The US Senate on Tuesday passed legislation that would force TikTok’s China-based parent company to sell the social media platform under threat of a ban, a controversial move by US lawmakers that is expected to face legal challenges and disrupt the lives of content creators who depend on the short-form video app for income.

The TikTok legislation was included as part of a broader $95 billion package providing foreign aid to Ukraine and Israel and passed by a vote of 79 to 18. It now falls to President Joe Biden, who endorsed TikTok’s proposal and said he will sign the package as soon as he receives it.

The decision by House Republicans last week to attach the TikTok bill to the high-priority package helped speed its passage in Congress and came after negotiations with the Senate, where an earlier version of the bill law had stalled. That version had given TikTok’s parent company, ByteDance, six months to divest its stakes in the platform. But it generated skepticism among some key lawmakers, concerned that it was too short a window for a complex deal that could be worth tens of billions of dollars.

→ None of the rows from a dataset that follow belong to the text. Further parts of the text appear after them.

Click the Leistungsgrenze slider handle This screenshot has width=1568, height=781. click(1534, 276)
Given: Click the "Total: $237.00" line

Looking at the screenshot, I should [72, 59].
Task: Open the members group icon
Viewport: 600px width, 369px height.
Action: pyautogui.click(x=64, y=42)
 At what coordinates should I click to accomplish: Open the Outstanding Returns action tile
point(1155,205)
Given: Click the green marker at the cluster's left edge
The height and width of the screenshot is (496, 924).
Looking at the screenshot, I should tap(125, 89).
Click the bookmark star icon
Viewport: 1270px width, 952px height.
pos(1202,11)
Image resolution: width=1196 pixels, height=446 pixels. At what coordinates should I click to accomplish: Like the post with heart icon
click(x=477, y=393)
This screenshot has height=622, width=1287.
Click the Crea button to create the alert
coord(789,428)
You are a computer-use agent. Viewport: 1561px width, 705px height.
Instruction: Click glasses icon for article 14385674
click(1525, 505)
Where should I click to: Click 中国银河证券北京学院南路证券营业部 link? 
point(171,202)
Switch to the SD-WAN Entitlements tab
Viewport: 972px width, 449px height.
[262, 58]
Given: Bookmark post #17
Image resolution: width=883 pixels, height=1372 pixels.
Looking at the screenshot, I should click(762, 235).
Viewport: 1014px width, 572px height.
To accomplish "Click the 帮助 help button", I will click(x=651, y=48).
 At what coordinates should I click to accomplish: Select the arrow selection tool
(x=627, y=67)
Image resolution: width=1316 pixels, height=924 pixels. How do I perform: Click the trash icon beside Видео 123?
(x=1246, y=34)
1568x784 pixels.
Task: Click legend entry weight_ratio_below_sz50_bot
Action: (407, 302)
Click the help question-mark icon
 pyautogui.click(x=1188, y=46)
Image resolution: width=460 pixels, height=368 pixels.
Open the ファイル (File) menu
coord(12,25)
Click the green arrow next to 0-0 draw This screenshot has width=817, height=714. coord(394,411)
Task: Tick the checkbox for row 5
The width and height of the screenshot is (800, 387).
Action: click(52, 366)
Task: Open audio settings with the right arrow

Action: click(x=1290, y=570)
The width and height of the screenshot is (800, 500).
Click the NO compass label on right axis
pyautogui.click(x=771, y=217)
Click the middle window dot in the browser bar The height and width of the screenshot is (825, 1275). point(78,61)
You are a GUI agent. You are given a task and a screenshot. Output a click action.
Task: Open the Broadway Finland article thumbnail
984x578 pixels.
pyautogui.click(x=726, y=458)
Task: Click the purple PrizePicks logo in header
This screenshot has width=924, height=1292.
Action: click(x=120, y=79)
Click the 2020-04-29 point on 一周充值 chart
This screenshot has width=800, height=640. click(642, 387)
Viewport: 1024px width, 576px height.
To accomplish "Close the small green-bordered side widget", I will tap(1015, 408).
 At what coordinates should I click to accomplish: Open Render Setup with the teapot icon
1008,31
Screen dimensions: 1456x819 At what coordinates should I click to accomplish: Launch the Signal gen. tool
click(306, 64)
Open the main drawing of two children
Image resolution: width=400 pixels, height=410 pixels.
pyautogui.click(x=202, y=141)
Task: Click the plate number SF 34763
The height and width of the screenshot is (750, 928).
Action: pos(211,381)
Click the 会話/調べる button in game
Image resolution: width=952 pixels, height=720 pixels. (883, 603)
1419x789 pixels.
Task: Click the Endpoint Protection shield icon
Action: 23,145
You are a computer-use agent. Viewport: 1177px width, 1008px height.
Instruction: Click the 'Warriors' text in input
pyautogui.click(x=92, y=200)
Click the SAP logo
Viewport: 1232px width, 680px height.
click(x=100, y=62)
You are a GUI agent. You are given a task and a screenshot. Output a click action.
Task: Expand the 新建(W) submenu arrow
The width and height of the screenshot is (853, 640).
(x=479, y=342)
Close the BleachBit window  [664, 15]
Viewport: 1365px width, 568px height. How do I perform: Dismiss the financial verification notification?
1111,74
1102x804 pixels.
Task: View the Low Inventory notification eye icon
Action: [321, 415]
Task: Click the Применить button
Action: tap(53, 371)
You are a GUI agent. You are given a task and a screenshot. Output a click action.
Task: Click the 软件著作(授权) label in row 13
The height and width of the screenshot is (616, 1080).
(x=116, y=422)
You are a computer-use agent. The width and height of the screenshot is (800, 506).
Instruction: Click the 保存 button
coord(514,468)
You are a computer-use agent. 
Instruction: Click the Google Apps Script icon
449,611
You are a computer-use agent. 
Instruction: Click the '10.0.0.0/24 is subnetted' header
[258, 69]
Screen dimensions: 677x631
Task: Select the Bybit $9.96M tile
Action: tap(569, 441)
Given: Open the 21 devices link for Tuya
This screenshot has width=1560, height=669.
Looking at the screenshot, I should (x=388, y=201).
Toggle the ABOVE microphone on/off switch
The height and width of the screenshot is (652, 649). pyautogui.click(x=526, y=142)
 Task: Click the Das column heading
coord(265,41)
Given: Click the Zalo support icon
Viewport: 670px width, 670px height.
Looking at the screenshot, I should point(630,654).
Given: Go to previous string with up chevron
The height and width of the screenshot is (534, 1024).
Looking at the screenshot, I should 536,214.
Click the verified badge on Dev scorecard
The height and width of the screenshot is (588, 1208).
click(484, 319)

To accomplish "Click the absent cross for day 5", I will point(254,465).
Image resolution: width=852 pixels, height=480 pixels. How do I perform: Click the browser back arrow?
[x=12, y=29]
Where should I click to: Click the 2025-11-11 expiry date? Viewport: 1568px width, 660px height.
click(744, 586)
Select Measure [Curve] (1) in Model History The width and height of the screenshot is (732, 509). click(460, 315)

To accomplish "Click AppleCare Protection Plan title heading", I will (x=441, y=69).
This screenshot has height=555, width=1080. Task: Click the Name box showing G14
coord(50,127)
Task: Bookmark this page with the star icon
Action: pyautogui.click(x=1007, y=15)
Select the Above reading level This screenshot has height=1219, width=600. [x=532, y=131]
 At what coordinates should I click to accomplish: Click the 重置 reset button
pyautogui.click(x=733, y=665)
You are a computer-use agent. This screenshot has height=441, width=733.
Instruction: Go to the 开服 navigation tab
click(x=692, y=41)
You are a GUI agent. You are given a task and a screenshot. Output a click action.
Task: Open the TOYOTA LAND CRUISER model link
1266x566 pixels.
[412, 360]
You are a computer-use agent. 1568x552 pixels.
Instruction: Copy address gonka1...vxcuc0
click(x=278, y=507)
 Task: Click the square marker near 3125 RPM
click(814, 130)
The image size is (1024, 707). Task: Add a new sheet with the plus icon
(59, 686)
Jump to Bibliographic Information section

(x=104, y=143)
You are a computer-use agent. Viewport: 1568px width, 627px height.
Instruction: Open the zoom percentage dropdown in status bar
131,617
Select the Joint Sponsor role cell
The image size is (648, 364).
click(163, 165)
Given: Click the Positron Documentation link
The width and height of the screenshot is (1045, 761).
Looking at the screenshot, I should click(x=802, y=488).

The revised legislation extends the deadline, giving ByteDance nine months to sell TikTok and a possible three-month extension if a sale is in progress. The bill would also prevent the company from controlling TikTok’s secret sauce: the algorithm that feeds users videos based on their interests and has turned the platform into a trend-setting phenomenon.

The passage of the legislation is the culmination of long-standing bipartisan fears in Washington about Chinese threats and ownership of TikTok, which is used by 170 million Americans. For years, lawmakers and administration officials have expressed concern that Chinese authorities could force ByteDance to hand over data on American users or influence Americans by suppressing or promoting certain content on TikTok.

“Congress is not acting to punish ByteDance, TikTok or any other individual company,” said Senate Commerce Committee Chair Maria Cantwell. “Congress is acting to prevent foreign adversaries from conducting espionage, surveillance, smear operations, and harm to vulnerable Americans, our servicemen and women, and our U.S. government personnel.”

Opponents of the bill say the Chinese government could easily obtain information about Americans in other ways, including through commercial data brokers that traffic in personal information. The foreign aid package includes a provision that makes it illegal for data brokers to sell or rent “sensitive personally identifiable data” to North Korea, China, Russia, Iran or entities in those countries. But it has faced some opposition, including from the American Civil Liberties Union, which says the language is written too broadly and could affect journalists and others who publish personal information.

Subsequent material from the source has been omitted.